What we've been presented with so far seems almost deceptively straightforward, we're told the game will cover the daily musings of Anya as she lives with Loid and Yor, goes on trips to locations featured in the anime and engages in minigames opposite a decidedly dead-faced looking Damian. But anyone who has seen the show knows that these situations are typically always the public-facing lie hiding the crazy antics behind the scenes. Anya is only ever taken on a trip when the Forger family are keeping up appearances or Loid has a task from WISE and needs to perform it around the family 'ooting'. Will we be spotting Agent Twilight as he slinks after bad guys, will we stumble after him and find ourselves toe-to-toe with defusing a bomb? There's several directions a game like this could go to be more than meets the eye.
I know that bringing it up makes me seem like a little bit of an obsessive, but I can't help but compare the concept for this game with the Persona series, at least in it's procedural conceit. In that the game plays out a double life of being a normal student in the day and whatever fantastical hero you need to be during your downtime hours in the TV world, or the Dark Hour, or The Metaverse. I'm a long time lover of that special balancing act and if SPY X ANYA has anything like that up it's sleeve than I'm just gonna eat it all the way up! Afterall, I think the juxtaposition between intensity and mundanity highlights the special benefits of both and has us appreciate those moments of quiet peace all the more, which is what makes them so essential. Mountains only become more imposing when cut around by rings of deep valleys.
One aspect which I'm a little iffy on, however, is the visual choices. I mean sure, it matches the Anime at a basic glance, but only because the team went for the most obvious '3D anime model' design they could have gone for, which perhaps belies the lower budget effort going into a game like this. It's not like Dragon Ball Fighterz where the dimensional benefits of the 2D world were played upon to create a gloriously unique and true-to-life 3D style. What we have here is more akin to what those action adventure SpongeBob games did, leaving in their wake the models that would go on to be recycled by enterprising amateur blender artists for such masterpieces as 'Mister Crabs Overdoses on Ketamine and dies' and the various 'SpongeBob rapping' videos.
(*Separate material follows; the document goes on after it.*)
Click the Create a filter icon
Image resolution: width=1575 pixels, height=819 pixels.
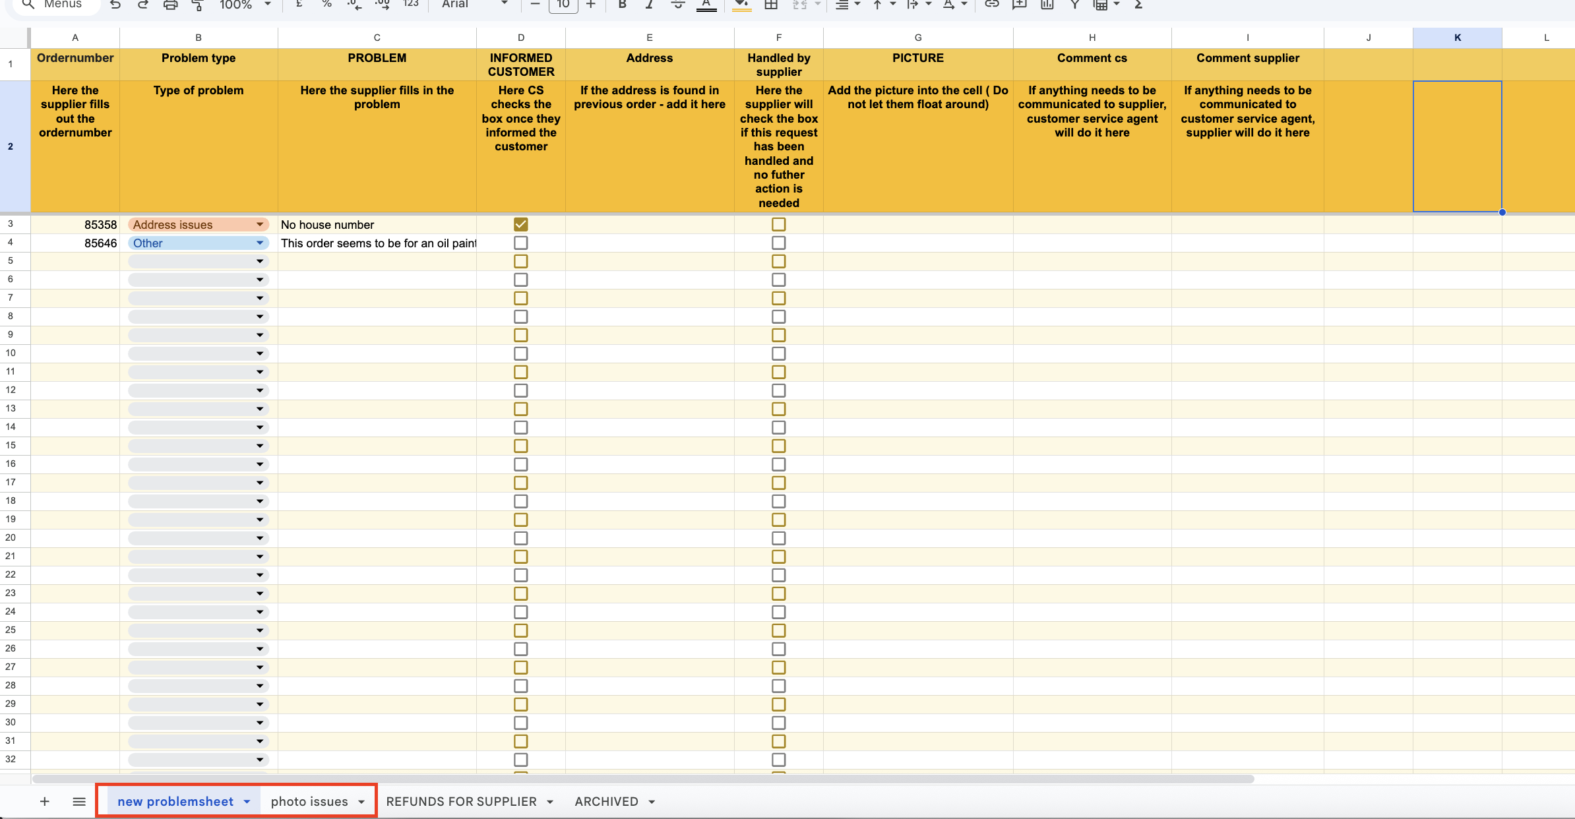1074,5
Will we get an Anya rapping series? It could work... (Maybe when the Switch 2 comes along we'll start seeing more ambitious visual efforts.)
What excites me most about SPY X ANYA is not the game itself, but rather the potential for what it could herald in the future. The SPY X FAMILY world might seem pretty laid out, but the truth is that the long spanning comic has always been more of a side-project doodle job from the Mangaka who created it. The world, it's lore, the direction of the characters, none of that has been especially heavily worked on and even the Anime has to put in some work to extend page long stories into more developed plotlines. With games now entering into the conversation I can see the chance for real headway to be made in developing the story with games that can touch upon largely underserved sectors of the gaming market. Who else would just love to see a Loid-focused stealth game? I bet Hideo Kojima would love to see Japan try their hands at that field again! Potential brims in this one, just you wait!